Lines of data
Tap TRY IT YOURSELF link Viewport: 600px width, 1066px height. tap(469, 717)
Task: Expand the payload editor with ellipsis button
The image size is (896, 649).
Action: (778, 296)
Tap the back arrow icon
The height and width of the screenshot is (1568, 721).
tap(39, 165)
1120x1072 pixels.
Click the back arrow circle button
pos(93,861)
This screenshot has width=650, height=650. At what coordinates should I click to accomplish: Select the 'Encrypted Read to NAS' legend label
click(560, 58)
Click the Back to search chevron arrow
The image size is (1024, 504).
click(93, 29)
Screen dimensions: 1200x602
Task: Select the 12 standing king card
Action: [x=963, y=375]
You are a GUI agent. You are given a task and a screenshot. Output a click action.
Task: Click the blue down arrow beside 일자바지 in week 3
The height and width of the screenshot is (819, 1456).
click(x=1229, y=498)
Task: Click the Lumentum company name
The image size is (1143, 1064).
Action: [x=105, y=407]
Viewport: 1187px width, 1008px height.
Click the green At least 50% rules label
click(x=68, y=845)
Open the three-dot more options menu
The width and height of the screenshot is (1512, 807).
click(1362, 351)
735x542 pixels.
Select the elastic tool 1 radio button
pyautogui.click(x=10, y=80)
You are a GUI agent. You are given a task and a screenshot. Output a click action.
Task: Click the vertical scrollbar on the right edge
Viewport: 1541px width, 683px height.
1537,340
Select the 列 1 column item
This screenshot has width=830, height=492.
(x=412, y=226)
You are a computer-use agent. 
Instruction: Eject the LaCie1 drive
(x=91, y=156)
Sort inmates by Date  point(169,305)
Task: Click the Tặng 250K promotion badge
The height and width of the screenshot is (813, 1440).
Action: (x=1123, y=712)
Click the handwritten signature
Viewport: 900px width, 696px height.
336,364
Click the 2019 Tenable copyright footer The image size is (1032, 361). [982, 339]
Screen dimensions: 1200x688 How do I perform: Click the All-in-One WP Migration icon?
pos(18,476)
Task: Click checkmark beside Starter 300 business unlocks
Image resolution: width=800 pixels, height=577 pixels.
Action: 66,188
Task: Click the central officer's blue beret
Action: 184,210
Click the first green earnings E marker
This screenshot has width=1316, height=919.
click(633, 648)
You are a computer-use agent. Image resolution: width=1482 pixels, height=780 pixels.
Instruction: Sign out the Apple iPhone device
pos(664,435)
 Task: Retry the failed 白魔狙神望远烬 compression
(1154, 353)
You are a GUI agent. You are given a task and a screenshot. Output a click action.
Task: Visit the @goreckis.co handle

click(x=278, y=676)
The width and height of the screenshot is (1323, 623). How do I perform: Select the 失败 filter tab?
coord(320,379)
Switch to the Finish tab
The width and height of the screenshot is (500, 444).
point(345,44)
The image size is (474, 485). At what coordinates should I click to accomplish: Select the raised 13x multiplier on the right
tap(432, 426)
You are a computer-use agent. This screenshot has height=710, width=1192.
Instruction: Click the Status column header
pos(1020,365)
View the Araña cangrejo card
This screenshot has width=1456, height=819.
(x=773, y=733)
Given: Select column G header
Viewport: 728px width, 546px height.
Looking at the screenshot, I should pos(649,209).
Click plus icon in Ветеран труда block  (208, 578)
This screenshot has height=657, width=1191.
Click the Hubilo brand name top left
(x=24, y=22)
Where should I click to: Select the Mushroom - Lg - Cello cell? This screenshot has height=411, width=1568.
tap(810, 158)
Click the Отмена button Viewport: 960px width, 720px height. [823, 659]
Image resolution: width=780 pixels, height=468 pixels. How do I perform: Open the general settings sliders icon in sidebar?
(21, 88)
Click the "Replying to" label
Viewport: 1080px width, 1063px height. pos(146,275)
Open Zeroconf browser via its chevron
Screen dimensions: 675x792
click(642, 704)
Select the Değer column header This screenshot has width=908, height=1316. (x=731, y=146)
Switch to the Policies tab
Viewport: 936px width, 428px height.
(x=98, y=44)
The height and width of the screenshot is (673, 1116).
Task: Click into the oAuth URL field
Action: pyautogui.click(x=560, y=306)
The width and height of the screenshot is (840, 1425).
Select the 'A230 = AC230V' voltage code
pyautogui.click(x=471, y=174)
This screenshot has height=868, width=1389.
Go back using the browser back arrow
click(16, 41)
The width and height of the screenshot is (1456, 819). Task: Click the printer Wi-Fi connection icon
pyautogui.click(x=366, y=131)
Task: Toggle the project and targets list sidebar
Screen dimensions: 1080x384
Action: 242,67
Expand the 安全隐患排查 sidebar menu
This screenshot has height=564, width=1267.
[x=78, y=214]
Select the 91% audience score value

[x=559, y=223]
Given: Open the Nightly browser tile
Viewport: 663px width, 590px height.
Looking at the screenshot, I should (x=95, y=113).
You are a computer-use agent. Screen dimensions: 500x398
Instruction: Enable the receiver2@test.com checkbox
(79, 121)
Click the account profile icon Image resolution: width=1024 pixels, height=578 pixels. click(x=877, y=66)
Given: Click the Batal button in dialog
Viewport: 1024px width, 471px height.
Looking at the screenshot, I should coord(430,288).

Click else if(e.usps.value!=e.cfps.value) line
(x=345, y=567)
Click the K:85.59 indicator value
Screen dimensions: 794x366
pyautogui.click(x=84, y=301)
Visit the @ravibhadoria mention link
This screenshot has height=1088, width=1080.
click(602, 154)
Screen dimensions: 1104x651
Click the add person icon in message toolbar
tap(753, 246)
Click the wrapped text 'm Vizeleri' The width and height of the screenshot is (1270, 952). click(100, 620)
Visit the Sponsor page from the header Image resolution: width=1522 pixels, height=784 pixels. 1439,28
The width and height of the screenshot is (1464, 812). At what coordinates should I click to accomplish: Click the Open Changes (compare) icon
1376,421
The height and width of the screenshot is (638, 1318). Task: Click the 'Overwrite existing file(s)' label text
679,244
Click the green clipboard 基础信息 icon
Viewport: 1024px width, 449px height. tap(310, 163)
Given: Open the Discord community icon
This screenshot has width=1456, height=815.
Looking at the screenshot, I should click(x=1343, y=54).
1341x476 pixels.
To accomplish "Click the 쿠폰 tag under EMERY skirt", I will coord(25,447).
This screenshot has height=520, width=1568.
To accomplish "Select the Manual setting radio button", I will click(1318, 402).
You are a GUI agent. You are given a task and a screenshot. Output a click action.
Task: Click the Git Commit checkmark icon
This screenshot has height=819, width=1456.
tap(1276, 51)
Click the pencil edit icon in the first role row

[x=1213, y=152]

Objective - Copy out every line of the data records above exactly as it appears, with nothing left out or changed.

The solution -
Tap TRY IT YOURSELF link Viewport: 600px width, 1066px height. tap(469, 717)
Task: Expand the payload editor with ellipsis button
The image size is (896, 649).
Action: (778, 296)
Tap the back arrow icon
The height and width of the screenshot is (1568, 721).
tap(39, 165)
1120x1072 pixels.
Click the back arrow circle button
pos(93,861)
This screenshot has width=650, height=650. At what coordinates should I click to accomplish: Select the 'Encrypted Read to NAS' legend label
click(560, 58)
Click the Back to search chevron arrow
The image size is (1024, 504).
click(93, 29)
Screen dimensions: 1200x602
Task: Select the 12 standing king card
Action: [x=963, y=375]
You are a GUI agent. You are given a task and a screenshot. Output a click action.
Task: Click the blue down arrow beside 일자바지 in week 3
The height and width of the screenshot is (819, 1456).
click(x=1229, y=498)
Task: Click the Lumentum company name
The image size is (1143, 1064).
Action: [x=105, y=407]
Viewport: 1187px width, 1008px height.
Click the green At least 50% rules label
click(x=68, y=845)
Open the three-dot more options menu
The width and height of the screenshot is (1512, 807).
click(1362, 351)
735x542 pixels.
Select the elastic tool 1 radio button
pyautogui.click(x=10, y=80)
You are a GUI agent. You are given a task and a screenshot. Output a click action.
Task: Click the vertical scrollbar on the right edge
Viewport: 1541px width, 683px height.
1537,340
Select the 列 1 column item
This screenshot has width=830, height=492.
(x=412, y=226)
You are a computer-use agent. 
Instruction: Eject the LaCie1 drive
(x=91, y=156)
Sort inmates by Date  point(169,305)
Task: Click the Tặng 250K promotion badge
The height and width of the screenshot is (813, 1440).
Action: (x=1123, y=712)
Click the handwritten signature
Viewport: 900px width, 696px height.
336,364
Click the 2019 Tenable copyright footer The image size is (1032, 361). [982, 339]
Screen dimensions: 1200x688 How do I perform: Click the All-in-One WP Migration icon?
pos(18,476)
Task: Click checkmark beside Starter 300 business unlocks
Image resolution: width=800 pixels, height=577 pixels.
Action: 66,188
Task: Click the central officer's blue beret
Action: 184,210
Click the first green earnings E marker
This screenshot has width=1316, height=919.
click(633, 648)
You are a computer-use agent. Image resolution: width=1482 pixels, height=780 pixels.
Instruction: Sign out the Apple iPhone device
pos(664,435)
 Task: Retry the failed 白魔狙神望远烬 compression
(1154, 353)
You are a GUI agent. You are given a task and a screenshot. Output a click action.
Task: Visit the @goreckis.co handle

click(x=278, y=676)
The width and height of the screenshot is (1323, 623). How do I perform: Select the 失败 filter tab?
coord(320,379)
Switch to the Finish tab
The width and height of the screenshot is (500, 444).
point(345,44)
The image size is (474, 485). At what coordinates should I click to accomplish: Select the raised 13x multiplier on the right
tap(432, 426)
You are a computer-use agent. This screenshot has height=710, width=1192.
Instruction: Click the Status column header
pos(1020,365)
View the Araña cangrejo card
This screenshot has width=1456, height=819.
(x=773, y=733)
Given: Select column G header
Viewport: 728px width, 546px height.
Looking at the screenshot, I should pos(649,209).
Click plus icon in Ветеран труда block  (208, 578)
This screenshot has height=657, width=1191.
Click the Hubilo brand name top left
(x=24, y=22)
Where should I click to: Select the Mushroom - Lg - Cello cell? This screenshot has height=411, width=1568.
tap(810, 158)
Click the Отмена button Viewport: 960px width, 720px height. [823, 659]
Image resolution: width=780 pixels, height=468 pixels. How do I perform: Open the general settings sliders icon in sidebar?
(21, 88)
Click the "Replying to" label
Viewport: 1080px width, 1063px height. pos(146,275)
Open Zeroconf browser via its chevron
Screen dimensions: 675x792
click(642, 704)
Select the Değer column header This screenshot has width=908, height=1316. (x=731, y=146)
Switch to the Policies tab
Viewport: 936px width, 428px height.
(x=98, y=44)
The height and width of the screenshot is (673, 1116).
Task: Click into the oAuth URL field
Action: pyautogui.click(x=560, y=306)
The width and height of the screenshot is (840, 1425).
Select the 'A230 = AC230V' voltage code
pyautogui.click(x=471, y=174)
This screenshot has height=868, width=1389.
Go back using the browser back arrow
click(16, 41)
The width and height of the screenshot is (1456, 819). Task: Click the printer Wi-Fi connection icon
pyautogui.click(x=366, y=131)
Task: Toggle the project and targets list sidebar
Screen dimensions: 1080x384
Action: 242,67
Expand the 安全隐患排查 sidebar menu
This screenshot has height=564, width=1267.
[x=78, y=214]
Select the 91% audience score value

[x=559, y=223]
Given: Open the Nightly browser tile
Viewport: 663px width, 590px height.
Looking at the screenshot, I should (x=95, y=113).
You are a computer-use agent. Screen dimensions: 500x398
Instruction: Enable the receiver2@test.com checkbox
(79, 121)
Click the account profile icon Image resolution: width=1024 pixels, height=578 pixels. click(x=877, y=66)
Given: Click the Batal button in dialog
Viewport: 1024px width, 471px height.
Looking at the screenshot, I should coord(430,288).

Click else if(e.usps.value!=e.cfps.value) line
(x=345, y=567)
Click the K:85.59 indicator value
Screen dimensions: 794x366
pyautogui.click(x=84, y=301)
Visit the @ravibhadoria mention link
This screenshot has height=1088, width=1080.
click(602, 154)
Screen dimensions: 1104x651
Click the add person icon in message toolbar
tap(753, 246)
Click the wrapped text 'm Vizeleri' The width and height of the screenshot is (1270, 952). click(100, 620)
Visit the Sponsor page from the header Image resolution: width=1522 pixels, height=784 pixels. 1439,28
The width and height of the screenshot is (1464, 812). At what coordinates should I click to accomplish: Click the Open Changes (compare) icon
1376,421
The height and width of the screenshot is (638, 1318). Task: Click the 'Overwrite existing file(s)' label text
679,244
Click the green clipboard 基础信息 icon
Viewport: 1024px width, 449px height. tap(310, 163)
Given: Open the Discord community icon
This screenshot has width=1456, height=815.
Looking at the screenshot, I should click(x=1343, y=54).
1341x476 pixels.
To accomplish "Click the 쿠폰 tag under EMERY skirt", I will coord(25,447).
This screenshot has height=520, width=1568.
To accomplish "Select the Manual setting radio button", I will click(1318, 402).
You are a GUI agent. You are given a task and a screenshot. Output a click action.
Task: Click the Git Commit checkmark icon
This screenshot has height=819, width=1456.
tap(1276, 51)
Click the pencil edit icon in the first role row

[x=1213, y=152]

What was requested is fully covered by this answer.